Exercise brief:
Type again, exactly, the lines below from the start through the line that includes "Given: Open the billing invoice sidebar icon".

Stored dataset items
%%
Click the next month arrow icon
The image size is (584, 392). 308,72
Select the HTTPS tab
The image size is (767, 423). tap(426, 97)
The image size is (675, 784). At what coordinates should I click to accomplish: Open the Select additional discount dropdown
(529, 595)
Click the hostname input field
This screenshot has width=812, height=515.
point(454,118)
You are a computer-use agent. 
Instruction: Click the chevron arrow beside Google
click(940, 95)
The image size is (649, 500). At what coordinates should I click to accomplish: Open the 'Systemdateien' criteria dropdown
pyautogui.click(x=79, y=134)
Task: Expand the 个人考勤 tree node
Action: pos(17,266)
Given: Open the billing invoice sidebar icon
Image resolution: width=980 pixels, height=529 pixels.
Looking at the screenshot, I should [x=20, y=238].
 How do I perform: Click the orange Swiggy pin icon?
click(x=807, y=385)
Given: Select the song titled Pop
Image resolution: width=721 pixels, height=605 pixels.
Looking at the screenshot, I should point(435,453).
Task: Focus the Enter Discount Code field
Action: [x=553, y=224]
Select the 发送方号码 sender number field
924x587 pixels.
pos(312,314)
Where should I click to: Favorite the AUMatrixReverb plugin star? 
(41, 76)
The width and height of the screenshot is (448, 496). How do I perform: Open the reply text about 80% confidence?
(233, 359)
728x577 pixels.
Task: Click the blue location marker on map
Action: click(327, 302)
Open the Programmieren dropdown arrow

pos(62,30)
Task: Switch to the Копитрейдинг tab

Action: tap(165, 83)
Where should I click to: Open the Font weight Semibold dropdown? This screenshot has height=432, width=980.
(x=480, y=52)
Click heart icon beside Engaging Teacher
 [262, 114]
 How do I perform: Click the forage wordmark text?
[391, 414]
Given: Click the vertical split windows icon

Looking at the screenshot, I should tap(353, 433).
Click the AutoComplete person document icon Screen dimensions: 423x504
%%
Written solution:
Click the next month arrow icon
The image size is (584, 392). 308,72
Select the HTTPS tab
The image size is (767, 423). tap(426, 97)
The image size is (675, 784). At what coordinates should I click to accomplish: Open the Select additional discount dropdown
(529, 595)
Click the hostname input field
This screenshot has width=812, height=515.
point(454,118)
You are a computer-use agent. 
Instruction: Click the chevron arrow beside Google
click(940, 95)
The image size is (649, 500). At what coordinates should I click to accomplish: Open the 'Systemdateien' criteria dropdown
pyautogui.click(x=79, y=134)
Task: Expand the 个人考勤 tree node
Action: pos(17,266)
Given: Open the billing invoice sidebar icon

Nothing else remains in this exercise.